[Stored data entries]
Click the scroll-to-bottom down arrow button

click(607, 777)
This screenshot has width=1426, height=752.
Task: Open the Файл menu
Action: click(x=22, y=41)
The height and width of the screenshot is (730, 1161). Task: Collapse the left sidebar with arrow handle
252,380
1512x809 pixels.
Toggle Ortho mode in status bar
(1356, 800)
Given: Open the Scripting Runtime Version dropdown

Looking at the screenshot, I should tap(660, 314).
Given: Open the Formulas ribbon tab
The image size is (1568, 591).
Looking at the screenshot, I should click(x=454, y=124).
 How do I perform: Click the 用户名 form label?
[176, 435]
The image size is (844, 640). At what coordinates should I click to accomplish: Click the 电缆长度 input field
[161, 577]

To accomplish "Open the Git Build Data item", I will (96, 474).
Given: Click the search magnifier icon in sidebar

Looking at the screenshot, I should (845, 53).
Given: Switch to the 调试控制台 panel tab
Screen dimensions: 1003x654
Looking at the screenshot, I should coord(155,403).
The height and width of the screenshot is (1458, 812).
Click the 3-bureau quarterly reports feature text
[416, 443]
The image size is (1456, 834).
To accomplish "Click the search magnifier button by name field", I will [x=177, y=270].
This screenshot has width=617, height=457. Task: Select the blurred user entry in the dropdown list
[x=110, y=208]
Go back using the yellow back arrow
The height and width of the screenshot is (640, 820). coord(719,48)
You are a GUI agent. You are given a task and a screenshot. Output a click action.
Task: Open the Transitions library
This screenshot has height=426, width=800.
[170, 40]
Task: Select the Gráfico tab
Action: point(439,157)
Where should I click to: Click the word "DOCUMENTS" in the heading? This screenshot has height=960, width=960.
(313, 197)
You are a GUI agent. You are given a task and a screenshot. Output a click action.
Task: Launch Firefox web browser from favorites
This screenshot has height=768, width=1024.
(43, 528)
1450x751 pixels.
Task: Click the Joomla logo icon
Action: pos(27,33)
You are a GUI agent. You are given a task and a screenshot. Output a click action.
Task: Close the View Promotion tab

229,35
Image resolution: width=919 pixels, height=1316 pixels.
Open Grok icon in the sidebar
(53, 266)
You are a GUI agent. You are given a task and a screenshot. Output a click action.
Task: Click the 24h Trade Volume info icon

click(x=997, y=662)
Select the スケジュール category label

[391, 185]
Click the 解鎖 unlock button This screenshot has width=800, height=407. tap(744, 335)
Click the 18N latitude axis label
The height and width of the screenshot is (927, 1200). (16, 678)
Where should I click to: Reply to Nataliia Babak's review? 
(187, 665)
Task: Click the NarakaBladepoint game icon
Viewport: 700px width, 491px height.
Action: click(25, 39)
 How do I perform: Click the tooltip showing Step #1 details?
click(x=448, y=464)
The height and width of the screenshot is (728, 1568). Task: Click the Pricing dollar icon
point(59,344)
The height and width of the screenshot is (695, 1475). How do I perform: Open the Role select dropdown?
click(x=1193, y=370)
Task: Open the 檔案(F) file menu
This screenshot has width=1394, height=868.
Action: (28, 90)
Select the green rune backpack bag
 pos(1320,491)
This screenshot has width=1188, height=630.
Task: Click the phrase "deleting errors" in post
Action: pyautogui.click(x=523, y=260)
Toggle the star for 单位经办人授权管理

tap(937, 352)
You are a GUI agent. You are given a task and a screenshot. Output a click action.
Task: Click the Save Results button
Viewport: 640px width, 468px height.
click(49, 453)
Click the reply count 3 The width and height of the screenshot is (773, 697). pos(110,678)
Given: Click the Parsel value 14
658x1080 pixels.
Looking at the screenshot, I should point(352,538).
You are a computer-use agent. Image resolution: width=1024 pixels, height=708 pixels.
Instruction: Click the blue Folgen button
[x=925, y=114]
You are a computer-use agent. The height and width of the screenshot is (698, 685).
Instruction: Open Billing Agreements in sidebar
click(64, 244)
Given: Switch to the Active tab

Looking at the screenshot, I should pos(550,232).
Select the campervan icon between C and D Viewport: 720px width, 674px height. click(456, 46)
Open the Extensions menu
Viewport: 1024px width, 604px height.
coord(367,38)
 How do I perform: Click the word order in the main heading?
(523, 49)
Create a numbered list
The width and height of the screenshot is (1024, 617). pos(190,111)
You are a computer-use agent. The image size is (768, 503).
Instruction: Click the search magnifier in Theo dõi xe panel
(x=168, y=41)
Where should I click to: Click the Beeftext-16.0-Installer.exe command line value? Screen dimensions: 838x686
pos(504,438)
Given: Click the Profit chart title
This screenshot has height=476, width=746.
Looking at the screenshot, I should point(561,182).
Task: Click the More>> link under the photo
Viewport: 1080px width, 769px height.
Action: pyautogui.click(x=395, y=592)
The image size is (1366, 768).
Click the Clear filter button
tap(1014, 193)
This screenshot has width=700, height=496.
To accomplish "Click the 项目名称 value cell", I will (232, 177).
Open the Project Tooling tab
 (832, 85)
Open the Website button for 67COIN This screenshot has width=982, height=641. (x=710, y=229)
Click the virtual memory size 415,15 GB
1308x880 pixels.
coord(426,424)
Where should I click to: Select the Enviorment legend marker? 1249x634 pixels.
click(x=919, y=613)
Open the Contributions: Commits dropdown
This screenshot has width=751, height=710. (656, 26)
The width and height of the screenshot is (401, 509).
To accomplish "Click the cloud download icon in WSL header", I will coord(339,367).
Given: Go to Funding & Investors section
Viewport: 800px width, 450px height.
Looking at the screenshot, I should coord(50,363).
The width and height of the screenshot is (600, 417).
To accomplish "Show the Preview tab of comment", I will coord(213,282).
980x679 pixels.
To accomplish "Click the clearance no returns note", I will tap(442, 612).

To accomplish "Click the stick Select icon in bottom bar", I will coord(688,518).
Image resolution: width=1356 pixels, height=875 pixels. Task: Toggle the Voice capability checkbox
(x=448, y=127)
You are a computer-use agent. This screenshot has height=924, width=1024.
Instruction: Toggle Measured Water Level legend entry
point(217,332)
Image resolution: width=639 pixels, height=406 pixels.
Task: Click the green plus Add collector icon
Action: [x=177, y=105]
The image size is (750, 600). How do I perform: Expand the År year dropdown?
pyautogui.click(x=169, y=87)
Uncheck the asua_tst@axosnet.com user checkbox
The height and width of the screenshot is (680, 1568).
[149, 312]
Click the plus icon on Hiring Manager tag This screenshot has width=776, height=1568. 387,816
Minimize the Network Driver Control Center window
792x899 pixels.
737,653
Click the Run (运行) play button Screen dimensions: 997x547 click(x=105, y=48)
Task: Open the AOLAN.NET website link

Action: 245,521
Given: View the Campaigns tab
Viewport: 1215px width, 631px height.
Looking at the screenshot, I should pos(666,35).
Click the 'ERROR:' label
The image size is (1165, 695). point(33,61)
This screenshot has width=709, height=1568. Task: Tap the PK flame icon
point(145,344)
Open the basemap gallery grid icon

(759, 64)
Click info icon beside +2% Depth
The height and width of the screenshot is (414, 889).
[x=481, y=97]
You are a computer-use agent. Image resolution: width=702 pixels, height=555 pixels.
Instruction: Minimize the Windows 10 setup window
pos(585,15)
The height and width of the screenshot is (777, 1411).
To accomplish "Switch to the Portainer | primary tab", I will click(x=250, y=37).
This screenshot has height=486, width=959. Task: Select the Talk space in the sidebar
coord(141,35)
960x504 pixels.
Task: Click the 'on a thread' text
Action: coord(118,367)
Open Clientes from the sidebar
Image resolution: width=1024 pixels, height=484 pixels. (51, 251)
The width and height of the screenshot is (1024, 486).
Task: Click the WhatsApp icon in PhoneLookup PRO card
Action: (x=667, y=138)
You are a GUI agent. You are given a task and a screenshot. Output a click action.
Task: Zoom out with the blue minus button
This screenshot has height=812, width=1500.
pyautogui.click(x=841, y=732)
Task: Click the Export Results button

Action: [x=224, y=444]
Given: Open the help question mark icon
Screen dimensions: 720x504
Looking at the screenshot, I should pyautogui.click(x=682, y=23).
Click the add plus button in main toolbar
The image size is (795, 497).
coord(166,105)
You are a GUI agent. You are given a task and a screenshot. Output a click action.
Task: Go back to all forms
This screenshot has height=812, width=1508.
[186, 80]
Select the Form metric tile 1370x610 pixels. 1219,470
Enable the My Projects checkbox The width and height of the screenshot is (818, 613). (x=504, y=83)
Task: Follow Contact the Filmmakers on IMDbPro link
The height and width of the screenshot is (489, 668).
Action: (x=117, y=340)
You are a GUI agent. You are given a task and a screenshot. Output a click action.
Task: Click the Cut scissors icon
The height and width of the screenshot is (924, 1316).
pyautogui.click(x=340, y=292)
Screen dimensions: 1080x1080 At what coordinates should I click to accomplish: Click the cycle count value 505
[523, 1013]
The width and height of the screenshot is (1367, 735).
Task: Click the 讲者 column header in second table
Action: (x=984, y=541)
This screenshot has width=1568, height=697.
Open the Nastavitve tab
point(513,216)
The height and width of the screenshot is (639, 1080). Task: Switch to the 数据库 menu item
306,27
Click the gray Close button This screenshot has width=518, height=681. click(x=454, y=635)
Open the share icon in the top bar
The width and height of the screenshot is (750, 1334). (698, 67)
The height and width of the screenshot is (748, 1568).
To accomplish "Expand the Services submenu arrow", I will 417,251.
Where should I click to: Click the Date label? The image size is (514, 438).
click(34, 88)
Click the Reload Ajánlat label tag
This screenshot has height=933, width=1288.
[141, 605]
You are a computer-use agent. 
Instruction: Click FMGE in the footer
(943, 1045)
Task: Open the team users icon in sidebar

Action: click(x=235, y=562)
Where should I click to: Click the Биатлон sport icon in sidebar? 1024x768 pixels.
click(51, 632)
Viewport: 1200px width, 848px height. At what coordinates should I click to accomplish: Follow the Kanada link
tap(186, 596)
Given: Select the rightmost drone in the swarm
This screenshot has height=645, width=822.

REQUIRED ACTION
Exactly how many lines of the records include "will"? Provide the number by itself.

EXERCISE RESULT
9